Hypoxia Alters Progression of the Erythroid Program

Hypoxia can induce erythropoiesis through regulated increase of erythropoietin (Epo) production. We investigated the direct influence of oxygen tension (pO 2 ) in the physiologic range (2–8%) on erythroid progenitor cell differentiation using cultures of adult human hematopoietic progenitor cells exposed to decreasing (20% to 2%) pO 2 and independent of variation in Epo levels. Decreases in hemoglobin (Hb)-containing cells were observed at the end of the culture period with decreasing pO 2 . This is due, in part, to a reduction in cell growth and, at 2% O 2 , a marked increase in cell toxicity. Analysis of the kinetics of cell differentiation showed an increase in the proportion of cells with glycophorin-A expression and Hb accumulation at physiologic pO 2 . Cells were characterized by an early induction of γ-globin expression and a delay and reduction in peak levels of β-globin expression.

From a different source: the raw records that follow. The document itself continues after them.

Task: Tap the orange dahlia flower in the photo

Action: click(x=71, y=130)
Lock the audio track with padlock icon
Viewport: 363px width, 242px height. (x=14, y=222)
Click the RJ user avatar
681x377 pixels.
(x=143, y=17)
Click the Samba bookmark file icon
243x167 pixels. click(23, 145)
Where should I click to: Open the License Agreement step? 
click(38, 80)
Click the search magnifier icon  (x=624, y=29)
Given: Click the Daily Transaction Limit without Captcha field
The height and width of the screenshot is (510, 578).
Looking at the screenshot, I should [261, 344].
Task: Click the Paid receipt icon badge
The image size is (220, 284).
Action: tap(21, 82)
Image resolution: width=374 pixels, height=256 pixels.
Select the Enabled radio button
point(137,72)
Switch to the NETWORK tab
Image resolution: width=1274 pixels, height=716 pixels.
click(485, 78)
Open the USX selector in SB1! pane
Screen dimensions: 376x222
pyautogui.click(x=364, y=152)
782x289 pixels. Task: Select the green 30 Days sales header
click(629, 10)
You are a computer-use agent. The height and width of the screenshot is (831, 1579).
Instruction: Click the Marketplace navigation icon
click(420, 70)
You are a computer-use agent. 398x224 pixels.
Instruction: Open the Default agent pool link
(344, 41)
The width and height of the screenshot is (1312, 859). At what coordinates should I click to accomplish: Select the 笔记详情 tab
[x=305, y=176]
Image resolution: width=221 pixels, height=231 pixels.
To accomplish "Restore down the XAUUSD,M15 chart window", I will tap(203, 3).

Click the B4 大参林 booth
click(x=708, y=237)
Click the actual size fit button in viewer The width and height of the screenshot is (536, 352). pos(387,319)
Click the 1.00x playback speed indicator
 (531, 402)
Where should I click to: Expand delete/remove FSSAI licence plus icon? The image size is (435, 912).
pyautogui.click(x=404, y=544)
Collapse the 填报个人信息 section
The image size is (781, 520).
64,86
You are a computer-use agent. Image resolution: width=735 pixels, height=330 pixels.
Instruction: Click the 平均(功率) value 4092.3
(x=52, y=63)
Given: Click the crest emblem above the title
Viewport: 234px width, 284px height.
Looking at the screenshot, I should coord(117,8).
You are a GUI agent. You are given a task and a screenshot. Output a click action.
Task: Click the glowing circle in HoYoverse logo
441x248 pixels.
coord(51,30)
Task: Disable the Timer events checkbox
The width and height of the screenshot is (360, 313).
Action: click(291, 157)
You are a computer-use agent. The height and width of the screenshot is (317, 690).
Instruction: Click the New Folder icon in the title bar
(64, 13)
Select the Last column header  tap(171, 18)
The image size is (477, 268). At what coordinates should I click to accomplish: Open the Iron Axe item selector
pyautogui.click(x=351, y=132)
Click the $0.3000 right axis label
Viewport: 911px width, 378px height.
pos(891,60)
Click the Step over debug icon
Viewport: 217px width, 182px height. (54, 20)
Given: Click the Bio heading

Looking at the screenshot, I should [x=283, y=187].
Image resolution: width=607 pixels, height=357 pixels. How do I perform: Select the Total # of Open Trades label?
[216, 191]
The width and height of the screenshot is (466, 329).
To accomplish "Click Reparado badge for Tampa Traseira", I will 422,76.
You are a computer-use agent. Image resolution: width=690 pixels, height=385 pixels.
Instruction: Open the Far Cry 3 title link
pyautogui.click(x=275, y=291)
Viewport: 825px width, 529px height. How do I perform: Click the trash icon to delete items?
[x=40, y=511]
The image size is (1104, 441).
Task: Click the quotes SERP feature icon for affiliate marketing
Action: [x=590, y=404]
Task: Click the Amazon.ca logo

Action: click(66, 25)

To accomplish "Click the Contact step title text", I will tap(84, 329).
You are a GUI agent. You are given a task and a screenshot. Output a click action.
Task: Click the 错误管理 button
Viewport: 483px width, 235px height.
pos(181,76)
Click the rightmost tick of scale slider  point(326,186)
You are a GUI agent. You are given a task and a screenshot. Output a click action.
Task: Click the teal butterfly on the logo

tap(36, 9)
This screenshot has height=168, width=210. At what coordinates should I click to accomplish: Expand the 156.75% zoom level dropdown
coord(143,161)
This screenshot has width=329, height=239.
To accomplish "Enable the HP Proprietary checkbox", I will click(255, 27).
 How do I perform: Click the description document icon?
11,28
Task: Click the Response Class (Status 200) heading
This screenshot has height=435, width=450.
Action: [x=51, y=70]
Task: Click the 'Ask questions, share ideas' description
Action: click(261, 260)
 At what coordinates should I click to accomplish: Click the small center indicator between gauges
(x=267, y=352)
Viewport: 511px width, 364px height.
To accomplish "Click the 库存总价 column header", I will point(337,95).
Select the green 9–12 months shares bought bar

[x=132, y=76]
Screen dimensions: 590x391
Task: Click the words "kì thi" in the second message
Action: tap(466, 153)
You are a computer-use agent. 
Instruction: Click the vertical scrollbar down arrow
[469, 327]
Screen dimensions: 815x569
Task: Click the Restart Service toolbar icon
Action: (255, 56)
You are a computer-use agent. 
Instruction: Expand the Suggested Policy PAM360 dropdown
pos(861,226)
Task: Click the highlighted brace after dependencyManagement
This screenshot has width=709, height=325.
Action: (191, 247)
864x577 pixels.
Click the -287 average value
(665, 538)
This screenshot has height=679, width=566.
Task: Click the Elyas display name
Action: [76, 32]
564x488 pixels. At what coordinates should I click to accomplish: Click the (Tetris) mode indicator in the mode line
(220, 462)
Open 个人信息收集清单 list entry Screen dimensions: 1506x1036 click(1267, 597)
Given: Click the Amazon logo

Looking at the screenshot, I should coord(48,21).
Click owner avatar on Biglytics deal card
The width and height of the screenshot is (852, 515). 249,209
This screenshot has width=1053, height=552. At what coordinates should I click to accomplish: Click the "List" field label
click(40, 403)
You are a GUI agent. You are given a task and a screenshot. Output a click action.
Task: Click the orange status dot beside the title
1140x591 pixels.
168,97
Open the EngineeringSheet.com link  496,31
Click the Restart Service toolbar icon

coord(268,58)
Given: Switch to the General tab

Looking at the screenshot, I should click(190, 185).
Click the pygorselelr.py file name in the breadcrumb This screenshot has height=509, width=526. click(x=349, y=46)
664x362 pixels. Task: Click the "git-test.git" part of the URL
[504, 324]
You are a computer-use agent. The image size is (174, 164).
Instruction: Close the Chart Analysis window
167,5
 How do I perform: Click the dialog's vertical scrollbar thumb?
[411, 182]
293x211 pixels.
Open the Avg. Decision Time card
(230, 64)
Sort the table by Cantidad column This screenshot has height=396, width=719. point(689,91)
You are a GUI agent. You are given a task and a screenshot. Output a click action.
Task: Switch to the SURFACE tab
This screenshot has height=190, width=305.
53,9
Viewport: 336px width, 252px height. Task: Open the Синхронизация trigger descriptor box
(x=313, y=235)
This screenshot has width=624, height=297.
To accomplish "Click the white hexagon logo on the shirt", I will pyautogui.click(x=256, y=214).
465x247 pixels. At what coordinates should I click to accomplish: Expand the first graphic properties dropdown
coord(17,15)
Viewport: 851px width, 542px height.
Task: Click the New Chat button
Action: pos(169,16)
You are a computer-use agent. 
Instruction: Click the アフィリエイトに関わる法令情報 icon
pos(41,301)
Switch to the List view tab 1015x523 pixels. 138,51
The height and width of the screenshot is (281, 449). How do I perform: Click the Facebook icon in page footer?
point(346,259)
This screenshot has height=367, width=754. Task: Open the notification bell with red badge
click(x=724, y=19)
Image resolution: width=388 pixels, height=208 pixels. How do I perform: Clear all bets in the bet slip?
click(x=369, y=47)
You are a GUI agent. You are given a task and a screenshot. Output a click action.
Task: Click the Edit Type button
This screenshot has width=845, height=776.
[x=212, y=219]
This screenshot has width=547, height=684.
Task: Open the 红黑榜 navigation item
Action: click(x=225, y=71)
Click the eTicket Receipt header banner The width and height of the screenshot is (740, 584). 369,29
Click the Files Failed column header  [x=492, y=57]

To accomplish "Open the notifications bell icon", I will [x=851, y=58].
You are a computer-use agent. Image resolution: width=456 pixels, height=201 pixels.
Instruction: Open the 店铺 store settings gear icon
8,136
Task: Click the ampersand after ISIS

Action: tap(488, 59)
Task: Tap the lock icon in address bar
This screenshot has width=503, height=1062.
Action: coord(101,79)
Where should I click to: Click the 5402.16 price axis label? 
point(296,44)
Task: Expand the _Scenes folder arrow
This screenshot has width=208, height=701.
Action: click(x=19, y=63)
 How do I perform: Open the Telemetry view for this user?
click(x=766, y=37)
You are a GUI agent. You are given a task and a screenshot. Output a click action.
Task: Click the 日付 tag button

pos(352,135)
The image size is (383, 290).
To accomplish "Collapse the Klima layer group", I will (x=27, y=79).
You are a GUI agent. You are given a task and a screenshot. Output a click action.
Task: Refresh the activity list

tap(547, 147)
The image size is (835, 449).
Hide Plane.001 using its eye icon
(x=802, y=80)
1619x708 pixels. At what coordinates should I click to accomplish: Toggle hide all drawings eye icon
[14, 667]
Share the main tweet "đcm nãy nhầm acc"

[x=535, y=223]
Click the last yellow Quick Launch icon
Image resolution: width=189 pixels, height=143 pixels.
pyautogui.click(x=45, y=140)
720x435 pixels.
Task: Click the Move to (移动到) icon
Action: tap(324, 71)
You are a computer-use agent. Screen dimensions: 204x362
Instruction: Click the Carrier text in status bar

Overall, fetal Hb and γ-globin expression were increased at physiologic pO 2 , but these increases were reduced at 2% O 2 as cultures become cytotoxic. At reduced pO 2 , induction of Epo-receptor (Epo-R) by Epo was decreased and delayed, analogous to the delay in β-globin induction. The oxygen-dependent reduction of Epo-R can account for the associated cytotoxicity at 2% O 2 . Epo induction of erythroid transcription factors, EKLF, GATA-1, and SCL/Tal-1, was also delayed and decreased at reduced pO 2 , consistent with lower levels of Epo-R and resultant Epo signaling. These changes in Epo-R and globin gene expression raise the possibility that the early increase of γ-globin is a consequence of reduced Epo signaling and a delay in induction of erythroid transcription factors.